Working data:
══════════════════════════════
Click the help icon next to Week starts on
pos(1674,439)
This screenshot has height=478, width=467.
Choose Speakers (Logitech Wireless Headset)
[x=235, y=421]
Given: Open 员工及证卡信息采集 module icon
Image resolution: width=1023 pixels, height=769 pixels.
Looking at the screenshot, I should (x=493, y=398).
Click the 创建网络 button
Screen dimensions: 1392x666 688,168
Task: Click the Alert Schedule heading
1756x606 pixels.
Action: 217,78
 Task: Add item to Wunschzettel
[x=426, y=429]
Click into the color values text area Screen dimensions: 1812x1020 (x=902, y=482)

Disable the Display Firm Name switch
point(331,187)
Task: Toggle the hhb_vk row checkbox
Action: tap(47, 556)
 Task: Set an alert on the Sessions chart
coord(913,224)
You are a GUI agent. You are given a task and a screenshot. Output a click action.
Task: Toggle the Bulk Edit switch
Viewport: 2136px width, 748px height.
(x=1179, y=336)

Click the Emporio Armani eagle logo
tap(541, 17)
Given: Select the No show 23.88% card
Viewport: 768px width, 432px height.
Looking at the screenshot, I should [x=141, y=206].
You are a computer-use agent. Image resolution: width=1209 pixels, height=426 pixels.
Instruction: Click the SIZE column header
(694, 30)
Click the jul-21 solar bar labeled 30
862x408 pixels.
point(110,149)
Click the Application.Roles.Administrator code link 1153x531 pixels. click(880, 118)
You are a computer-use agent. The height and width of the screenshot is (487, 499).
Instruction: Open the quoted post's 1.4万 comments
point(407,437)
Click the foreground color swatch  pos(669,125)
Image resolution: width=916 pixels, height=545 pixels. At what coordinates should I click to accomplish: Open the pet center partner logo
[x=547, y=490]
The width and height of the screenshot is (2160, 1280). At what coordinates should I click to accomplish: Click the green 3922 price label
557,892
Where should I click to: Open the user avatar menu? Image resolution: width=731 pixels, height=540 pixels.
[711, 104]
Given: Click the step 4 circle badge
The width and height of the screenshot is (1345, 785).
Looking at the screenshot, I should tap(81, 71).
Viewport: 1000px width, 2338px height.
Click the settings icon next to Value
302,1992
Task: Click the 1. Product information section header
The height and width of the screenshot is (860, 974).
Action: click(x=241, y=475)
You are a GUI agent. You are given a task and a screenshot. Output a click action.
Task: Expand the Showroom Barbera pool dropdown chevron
══════════════════════════════
Required action: Copy the listing word for word.

Written solution:
Click the help icon next to Week starts on
pos(1674,439)
This screenshot has height=478, width=467.
Choose Speakers (Logitech Wireless Headset)
[x=235, y=421]
Given: Open 员工及证卡信息采集 module icon
Image resolution: width=1023 pixels, height=769 pixels.
Looking at the screenshot, I should (x=493, y=398).
Click the 创建网络 button
Screen dimensions: 1392x666 688,168
Task: Click the Alert Schedule heading
1756x606 pixels.
Action: 217,78
 Task: Add item to Wunschzettel
[x=426, y=429]
Click into the color values text area Screen dimensions: 1812x1020 (x=902, y=482)

Disable the Display Firm Name switch
point(331,187)
Task: Toggle the hhb_vk row checkbox
Action: tap(47, 556)
 Task: Set an alert on the Sessions chart
coord(913,224)
You are a GUI agent. You are given a task and a screenshot. Output a click action.
Task: Toggle the Bulk Edit switch
Viewport: 2136px width, 748px height.
(x=1179, y=336)

Click the Emporio Armani eagle logo
tap(541, 17)
Given: Select the No show 23.88% card
Viewport: 768px width, 432px height.
Looking at the screenshot, I should [x=141, y=206].
You are a computer-use agent. Image resolution: width=1209 pixels, height=426 pixels.
Instruction: Click the SIZE column header
(694, 30)
Click the jul-21 solar bar labeled 30
862x408 pixels.
point(110,149)
Click the Application.Roles.Administrator code link 1153x531 pixels. click(880, 118)
You are a computer-use agent. The height and width of the screenshot is (487, 499).
Instruction: Open the quoted post's 1.4万 comments
point(407,437)
Click the foreground color swatch  pos(669,125)
Image resolution: width=916 pixels, height=545 pixels. At what coordinates should I click to accomplish: Open the pet center partner logo
[x=547, y=490]
The width and height of the screenshot is (2160, 1280). At what coordinates should I click to accomplish: Click the green 3922 price label
557,892
Where should I click to: Open the user avatar menu? Image resolution: width=731 pixels, height=540 pixels.
[711, 104]
Given: Click the step 4 circle badge
The width and height of the screenshot is (1345, 785).
Looking at the screenshot, I should tap(81, 71).
Viewport: 1000px width, 2338px height.
Click the settings icon next to Value
302,1992
Task: Click the 1. Product information section header
The height and width of the screenshot is (860, 974).
Action: click(x=241, y=475)
You are a GUI agent. You are given a task and a screenshot. Output a click action.
Task: Expand the Showroom Barbera pool dropdown chevron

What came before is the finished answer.